* Required task
Could you recast the data below as a JSON list of strings, one string per line, with blank lines skipped? Leave the pictures out.

* Material supplied
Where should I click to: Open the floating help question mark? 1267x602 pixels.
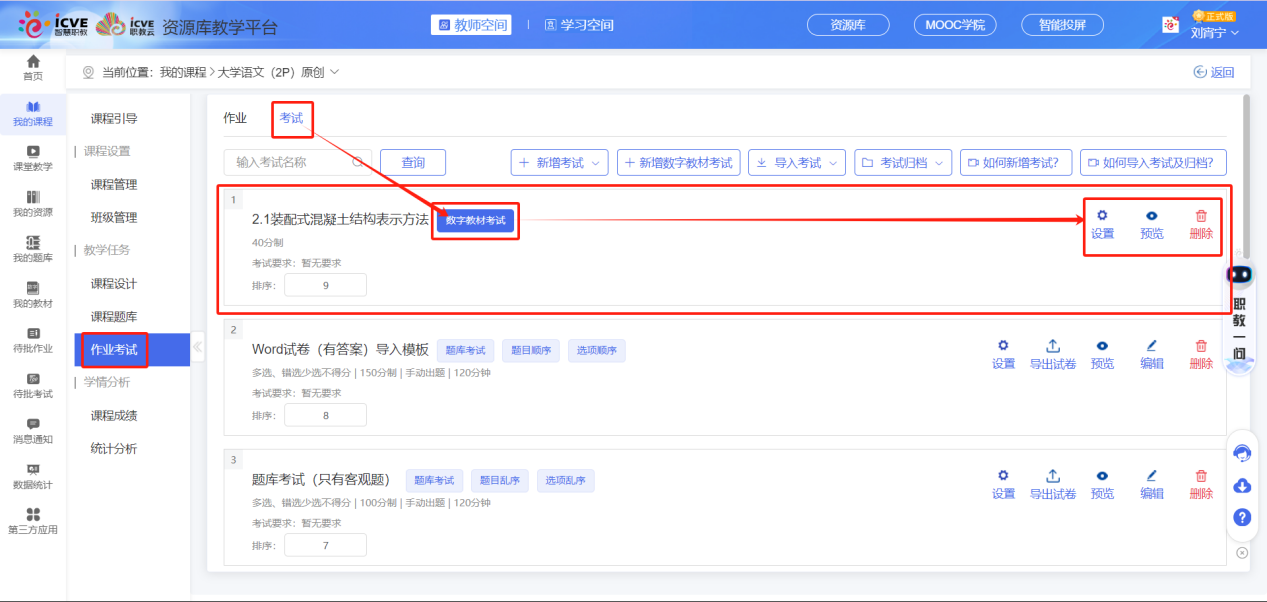point(1241,518)
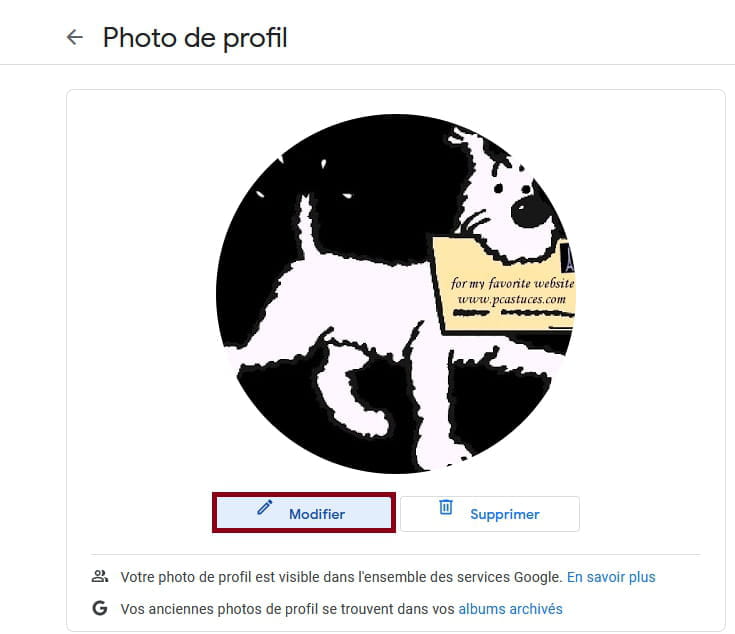The width and height of the screenshot is (735, 634).
Task: Open the En savoir plus link
Action: point(611,577)
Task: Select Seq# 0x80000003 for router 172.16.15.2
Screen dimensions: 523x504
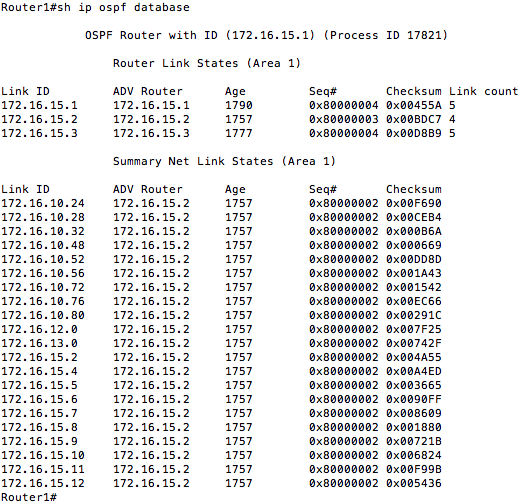Action: click(x=343, y=119)
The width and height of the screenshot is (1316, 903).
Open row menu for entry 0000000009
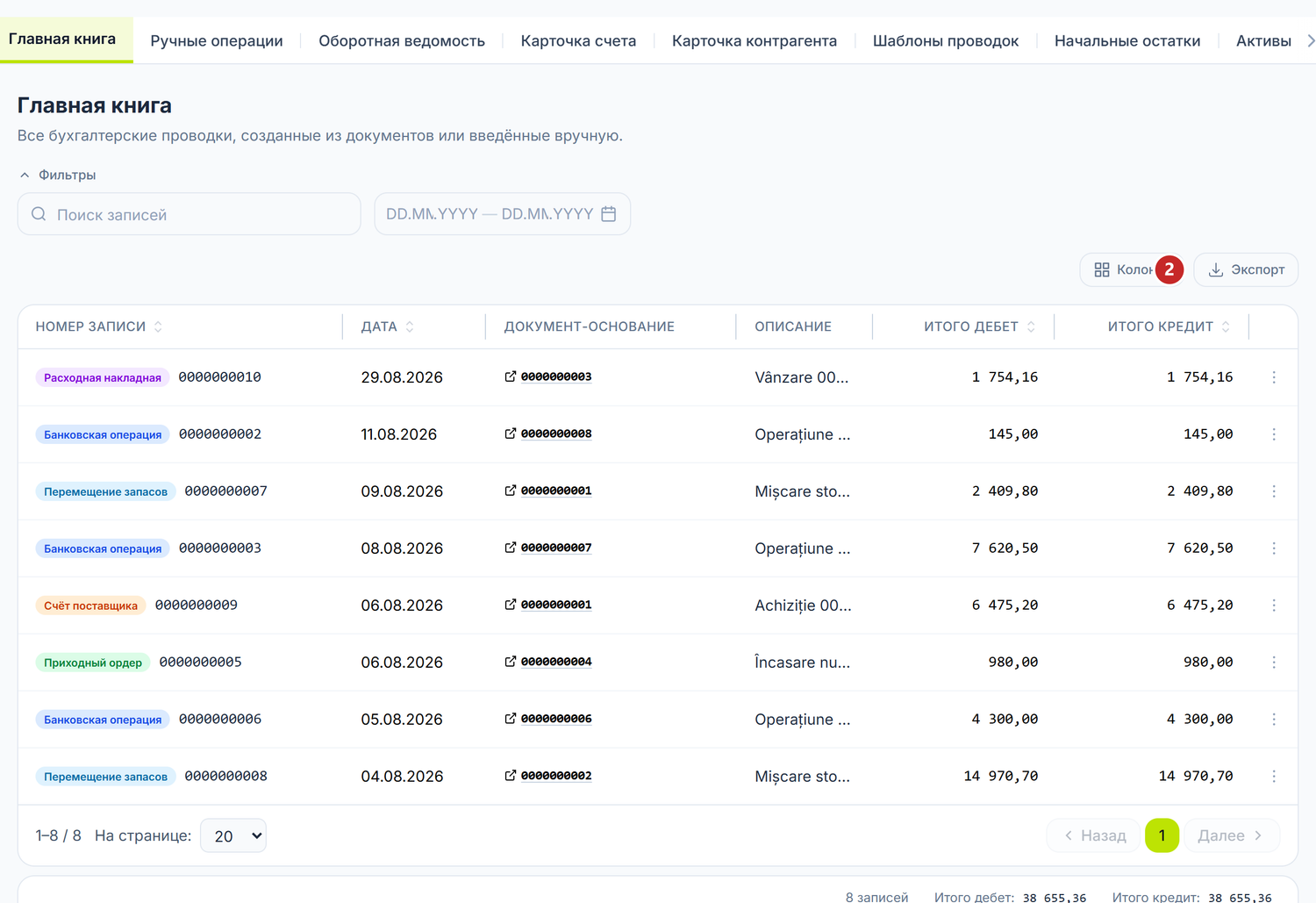click(x=1274, y=606)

* In response
[
  "Where should I click to: Open the floating help question mark? 1267x602 pixels.",
  "point(1241,518)",
  "The width and height of the screenshot is (735, 634).",
  "Task: Open the En savoir plus link",
  "Action: point(611,577)",
  "Task: Select Seq# 0x80000003 for router 172.16.15.2",
  "Screen dimensions: 523x504",
  "Action: click(x=343, y=119)",
  "The width and height of the screenshot is (1316, 903).",
  "Open row menu for entry 0000000009",
  "click(x=1274, y=606)"
]